However, when these figures are examined in light of the unprecedented destruction caused by the war, they raise fundamental questions. According to UN and World Bank estimates, the cost of rebuilding Gaza exceeds $70 billion, more than double the proposed plan. This includes the removal of over 60 million tons of rubble, the reconstruction of hundreds of thousands of housing units, and the repair of water, electricity, and sewage networks, as well as the rehabilitation of hospitals and schools, many of which have been rendered inoperable due to direct targeting or the disruption of supply chains and shortages of fuel and medical supplies.
Beyond the human and institutional devastation, the issue of prisoners and detainees has emerged as one of the most complex aspects of the humanitarian crisis. According to Palestinian and Israeli human rights organizations and UN reports, tens of thousands of Palestinians have been arrested since the start of the war, while over 10,000 prisoners and detainees are held in Israeli prisons and detention centers, including women and children, along with thousands held under the pretext of “administrative detention” or as “unlawful combatants”. This has been accompanied by extensive documentation of serious violations, including denial of legal safeguards, ill-treatment, and enforced disappearances, which add a heavy legal and human rights dimension to any discussion of “the day after” or reconstruction.
The gap between the scale of the catastrophe and the proposed funding does not represent a technical detail, but rather reflects a fundamental misreading of reality. While the plan treats Gaza as a struggling developmental project in need of capital injections and investments, field indicators in early 2026 reveal a near-paralyzed economy:
An over 80% contraction in GDP, over 80% unemployment, and extreme poverty affecting nearly 90% of the population, alongside widespread destruction of the productive base in agriculture, industry, and services.
More importantly, the plan assumes the possibility of launching an economic growth cycle in an environment still subject to strict occupation measures. Despite talk of “future” logistics corridors, ports, and airports, movement of goods and people remains effectively hostage to a complex system of external controls, limited quotas, and inspection and control procedures that render such movement unstable and insufficient to restart the economy.

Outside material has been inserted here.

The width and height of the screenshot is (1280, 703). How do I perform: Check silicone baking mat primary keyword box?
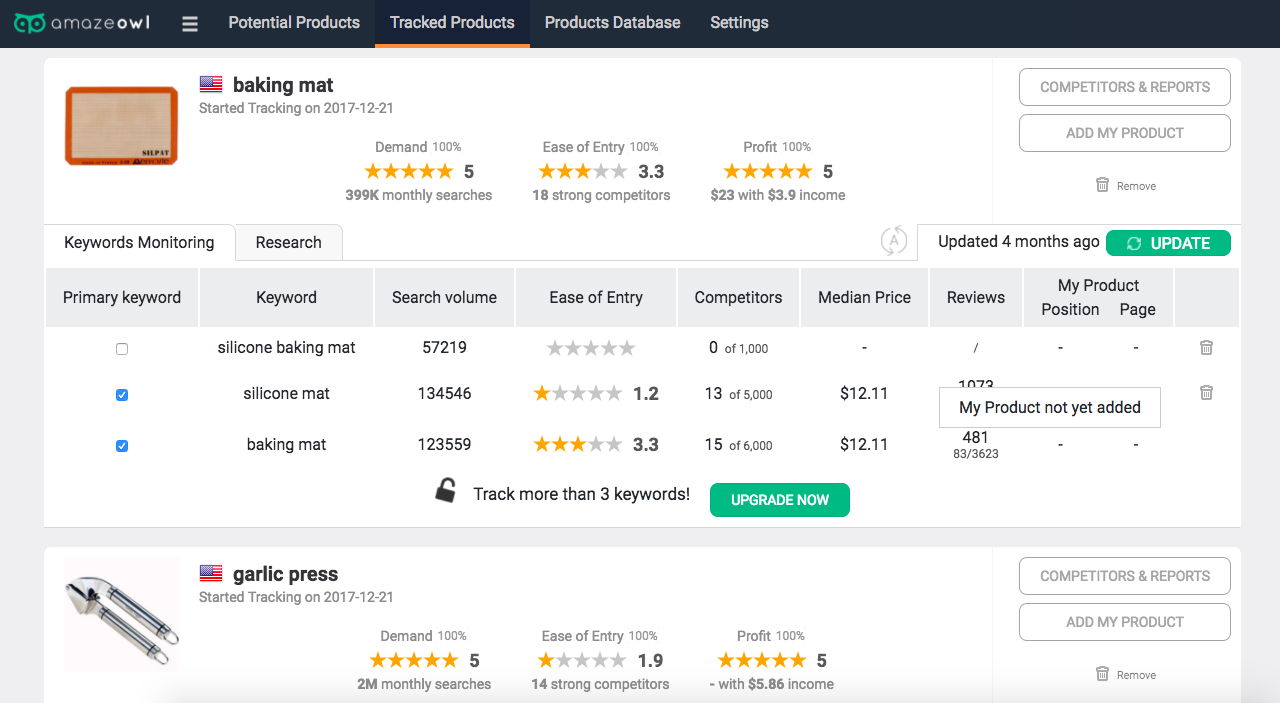122,349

The opening of the crossing, in its current form, does not mean free trade or a normal flow of raw materials or exports. Instead, it is managed as a temporary exception that can be disrupted or restricted at any moment. In this context, talk of large-scale private investments, industrial zones, data centers, and coastal tourism is closer to a theoretical concept disconnected from actual market conditions.

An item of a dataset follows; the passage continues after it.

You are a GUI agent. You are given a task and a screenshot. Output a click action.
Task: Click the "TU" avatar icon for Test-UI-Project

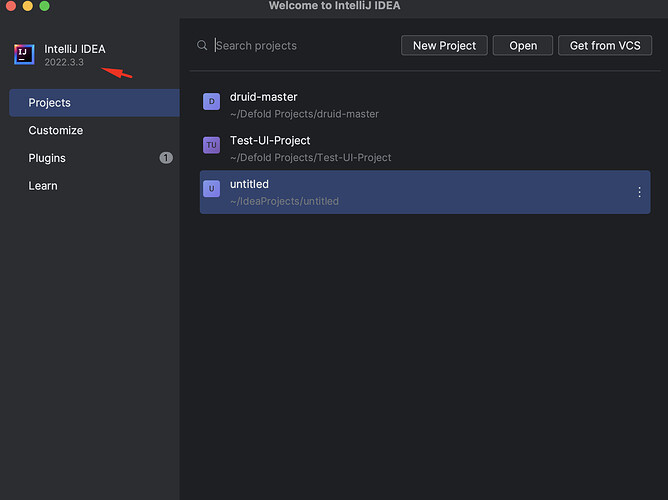[211, 145]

In this context, one of the most serious problems in the “New Gaza” project is the linkage of reconstruction to security arrangements. This linkage does not transform reconstruction into a human right or an international obligation, but rather into a conditional political pressure tool that can be disrupted or halted at any moment. Gaza’s experience over the past years has shown that any economic improvement linked to the security equation remains fragile and temporary, subject to unilateral assessments unrelated to the needs of the population. More dangerously, this approach reproduces the logic of “quiet in exchange for reconstruction,” where the lives of more than two million people are managed as a security issue rather than a matter of rights and sovereignty, and reconstruction is stripped of its developmental content to become a tool for crisis management rather than resolution.
Here, the fundamental dilemma of the “New Gaza” project becomes clear:
The plan separates the economy from its political roots and treats Gaza as a developmental problem that can be solved through investment, while the reality of the sector confirms that it is primarily a political issue resulting from siege, occupation, and the absence of sovereignty.
An economy without freedom of movement, reconstruction without control over resources, and investment without independent guarantees all remain unsustainable.
In conclusion, a comparison between the project’s promises and the realities on the ground reveals that the gap is not just in numbers, but also in understanding. Gaza does not only need billions of dollars, but also a fundamental change in the political conditions that have enabled destruction and recurring crises. Without this, “New Gaza” will remain an attractive headline at international conferences and a project suspended between the pages of plans… and the reality of the situation.”